Shark Tank-inspired orders - nearly $800,000 in sales in the first 72 hours - quickly overwhelmed the company's one manufacturer, Power Line Packaging in Conshohocken.
"My entire life is being consumed by it all of a sudden," John Vernon, vice president at Power Line, said in a brief interview last month. He said he could talk more when things settled down. He did not return a call Tuesday.
PiperWai has added a second manufacturer and has lined up backup suppliers for all its ingredients and packaging needs.
Heeding customer complaints, PiperWai has switched to a payment system that won't charge credit cards until an order has shipped.

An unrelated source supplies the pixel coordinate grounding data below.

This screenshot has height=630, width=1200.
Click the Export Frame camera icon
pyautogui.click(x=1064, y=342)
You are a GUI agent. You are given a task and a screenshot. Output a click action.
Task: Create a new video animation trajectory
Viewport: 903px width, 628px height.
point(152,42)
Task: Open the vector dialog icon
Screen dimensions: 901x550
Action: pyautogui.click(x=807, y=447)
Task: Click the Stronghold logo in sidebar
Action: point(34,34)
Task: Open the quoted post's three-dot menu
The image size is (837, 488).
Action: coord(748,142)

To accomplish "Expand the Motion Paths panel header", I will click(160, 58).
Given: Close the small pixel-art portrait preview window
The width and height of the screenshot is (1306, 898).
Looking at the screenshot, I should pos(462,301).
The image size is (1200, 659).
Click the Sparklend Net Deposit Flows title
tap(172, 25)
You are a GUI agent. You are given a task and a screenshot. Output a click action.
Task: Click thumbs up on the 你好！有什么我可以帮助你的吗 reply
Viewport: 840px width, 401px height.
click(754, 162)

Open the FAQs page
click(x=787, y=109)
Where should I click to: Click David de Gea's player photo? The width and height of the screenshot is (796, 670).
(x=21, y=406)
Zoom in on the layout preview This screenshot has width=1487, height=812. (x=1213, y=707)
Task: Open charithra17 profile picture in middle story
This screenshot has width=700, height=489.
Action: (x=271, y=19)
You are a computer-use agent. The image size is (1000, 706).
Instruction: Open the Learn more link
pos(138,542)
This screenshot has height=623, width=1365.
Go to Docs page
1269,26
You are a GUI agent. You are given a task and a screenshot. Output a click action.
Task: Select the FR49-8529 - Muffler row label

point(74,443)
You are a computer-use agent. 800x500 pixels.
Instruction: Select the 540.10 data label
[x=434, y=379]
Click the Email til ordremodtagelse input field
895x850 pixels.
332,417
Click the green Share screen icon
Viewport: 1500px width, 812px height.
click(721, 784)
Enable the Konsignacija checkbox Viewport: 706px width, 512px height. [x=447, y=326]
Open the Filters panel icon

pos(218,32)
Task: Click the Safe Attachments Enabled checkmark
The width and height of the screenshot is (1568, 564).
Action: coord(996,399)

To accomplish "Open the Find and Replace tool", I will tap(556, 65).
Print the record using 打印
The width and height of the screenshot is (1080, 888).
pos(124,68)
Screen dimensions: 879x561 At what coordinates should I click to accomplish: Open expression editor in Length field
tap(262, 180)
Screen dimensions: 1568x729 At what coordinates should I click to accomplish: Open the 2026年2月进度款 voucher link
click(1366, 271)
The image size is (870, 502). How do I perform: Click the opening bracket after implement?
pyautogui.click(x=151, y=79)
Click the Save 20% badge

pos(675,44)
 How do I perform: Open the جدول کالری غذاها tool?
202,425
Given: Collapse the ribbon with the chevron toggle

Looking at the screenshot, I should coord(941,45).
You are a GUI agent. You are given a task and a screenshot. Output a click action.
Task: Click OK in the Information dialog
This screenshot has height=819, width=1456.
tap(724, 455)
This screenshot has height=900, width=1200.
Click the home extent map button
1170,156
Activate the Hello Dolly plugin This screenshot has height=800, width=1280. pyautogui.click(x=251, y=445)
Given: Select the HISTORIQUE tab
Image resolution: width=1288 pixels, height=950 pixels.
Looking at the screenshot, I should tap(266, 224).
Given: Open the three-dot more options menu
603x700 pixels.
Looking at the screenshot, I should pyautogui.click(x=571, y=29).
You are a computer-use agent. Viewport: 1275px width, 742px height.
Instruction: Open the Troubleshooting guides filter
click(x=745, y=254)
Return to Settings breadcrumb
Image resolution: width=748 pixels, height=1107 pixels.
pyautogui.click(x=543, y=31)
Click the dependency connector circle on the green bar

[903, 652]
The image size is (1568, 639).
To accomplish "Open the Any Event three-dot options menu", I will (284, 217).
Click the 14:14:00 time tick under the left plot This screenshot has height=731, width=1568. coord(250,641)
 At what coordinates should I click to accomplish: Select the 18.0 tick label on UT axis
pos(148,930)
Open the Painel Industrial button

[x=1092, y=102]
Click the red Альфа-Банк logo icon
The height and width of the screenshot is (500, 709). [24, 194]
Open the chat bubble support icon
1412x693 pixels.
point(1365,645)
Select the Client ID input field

After the operation "lost so many packages" through the Postal Service, Edelstein said, shipping now will be via DHL.
After personally responding to 10,000 customer-service emails each, Edelstein and Ribner now have help with that and social media, and plan to hire a bookkeeper.
They are awaiting finalization of their agreement with real estate maven Barbara Corcoran, the Shark who agreed to invest $50,000 for a 25 percent stake in PiperWai.
Corcoran has called for a roll-on form of PiperWai, expected later this year.
Despite the rough going, "we are so grateful" for the Shark Tank opportunity," Edelstein said. "It gives your business so much exposure you would not have otherwise."